The Dance of the Trinity: the ultimate "Dancing with the Stars."
In his sermon posted on the Day1 website for Holy Trinity Sunday, the Rev. Canon Chuck Robertson invites us to view the idea of God as Three-in-one as a dance. I am taking up this invitation by further suggesting that the dance of the Trinity is not just any dance, but a ballroom dance.
My wife and I have been taking ballroom dance lessons for the past 8 years or so. While not quite ready for "Dancing with the Stars," we have learned a thing or two about dance which informs my consideration of the "dance of the Trinity."
In ballroom dance there are two partners: a lead and a follow. Convention has it that the man is the lead and the woman the follow but the gender of the lead and the follow are not important. What is important is - as they say - it takes two to tango. More specifically, it takes a lead and a follow to tango.

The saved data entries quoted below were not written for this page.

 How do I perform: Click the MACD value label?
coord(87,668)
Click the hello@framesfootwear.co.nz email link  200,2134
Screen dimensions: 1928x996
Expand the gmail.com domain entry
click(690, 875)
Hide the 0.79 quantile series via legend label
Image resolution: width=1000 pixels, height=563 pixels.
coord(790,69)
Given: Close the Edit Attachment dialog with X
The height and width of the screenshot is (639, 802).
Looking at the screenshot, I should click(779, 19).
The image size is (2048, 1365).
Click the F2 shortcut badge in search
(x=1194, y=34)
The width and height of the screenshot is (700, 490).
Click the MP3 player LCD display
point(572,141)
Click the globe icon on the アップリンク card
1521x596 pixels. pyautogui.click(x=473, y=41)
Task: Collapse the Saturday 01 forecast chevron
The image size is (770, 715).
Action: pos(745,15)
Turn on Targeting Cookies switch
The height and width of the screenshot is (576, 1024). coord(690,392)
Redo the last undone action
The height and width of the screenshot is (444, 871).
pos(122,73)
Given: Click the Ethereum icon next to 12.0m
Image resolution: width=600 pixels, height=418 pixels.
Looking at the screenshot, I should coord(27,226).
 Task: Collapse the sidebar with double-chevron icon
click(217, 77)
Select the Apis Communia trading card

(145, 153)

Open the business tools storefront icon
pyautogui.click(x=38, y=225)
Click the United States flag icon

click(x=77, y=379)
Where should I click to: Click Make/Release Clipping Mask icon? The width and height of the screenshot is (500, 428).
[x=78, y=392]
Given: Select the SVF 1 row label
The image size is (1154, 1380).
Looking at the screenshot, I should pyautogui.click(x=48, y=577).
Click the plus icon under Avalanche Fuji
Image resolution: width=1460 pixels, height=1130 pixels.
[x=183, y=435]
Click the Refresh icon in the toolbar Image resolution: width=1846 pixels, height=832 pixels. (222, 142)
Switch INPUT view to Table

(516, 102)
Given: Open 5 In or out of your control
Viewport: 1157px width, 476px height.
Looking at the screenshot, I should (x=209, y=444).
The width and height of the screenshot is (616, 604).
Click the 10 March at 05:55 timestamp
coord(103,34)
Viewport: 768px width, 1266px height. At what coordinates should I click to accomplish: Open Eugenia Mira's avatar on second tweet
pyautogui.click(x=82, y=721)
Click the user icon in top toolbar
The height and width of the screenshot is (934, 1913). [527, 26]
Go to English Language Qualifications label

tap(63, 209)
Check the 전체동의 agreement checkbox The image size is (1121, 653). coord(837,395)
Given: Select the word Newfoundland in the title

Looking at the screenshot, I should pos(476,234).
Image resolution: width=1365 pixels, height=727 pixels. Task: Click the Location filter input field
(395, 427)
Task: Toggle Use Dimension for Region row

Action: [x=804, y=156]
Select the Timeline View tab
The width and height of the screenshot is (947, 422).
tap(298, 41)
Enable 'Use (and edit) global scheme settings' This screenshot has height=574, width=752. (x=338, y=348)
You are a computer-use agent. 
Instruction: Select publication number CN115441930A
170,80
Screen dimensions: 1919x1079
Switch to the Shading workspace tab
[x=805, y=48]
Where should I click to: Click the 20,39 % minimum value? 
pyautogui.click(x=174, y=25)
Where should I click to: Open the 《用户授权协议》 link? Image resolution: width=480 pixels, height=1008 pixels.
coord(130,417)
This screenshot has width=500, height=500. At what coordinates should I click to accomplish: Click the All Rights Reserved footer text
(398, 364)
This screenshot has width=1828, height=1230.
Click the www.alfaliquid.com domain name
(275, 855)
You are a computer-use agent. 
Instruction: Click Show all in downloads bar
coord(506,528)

When the two are properly positioned ("in frame" to use ballroom dance lingo) they really then move as one. This is the magic of ballroom dance: that two bodies become one - they move as one. There is a lead who initiates the movement and a follow who responds to the movement but they move as one unit. They are two in one.
Now in my mind, God is the lead in this dance of the Trinity and Jesus the follow. Jesus talks about his relationship this way, especially in the gospel of John. For example in the 10th Chapter when speaking of his work in the world, Jesus says: "The Father and I are one" (v. 30).
If "it takes two to tango," how can a dance represent the Trinity? Well, you can't really have a dance - and you certainly can't have ballroom dance - without music. In this way you need three parts to make a ballroom dance: you need a lead; you need a follow; and you need music.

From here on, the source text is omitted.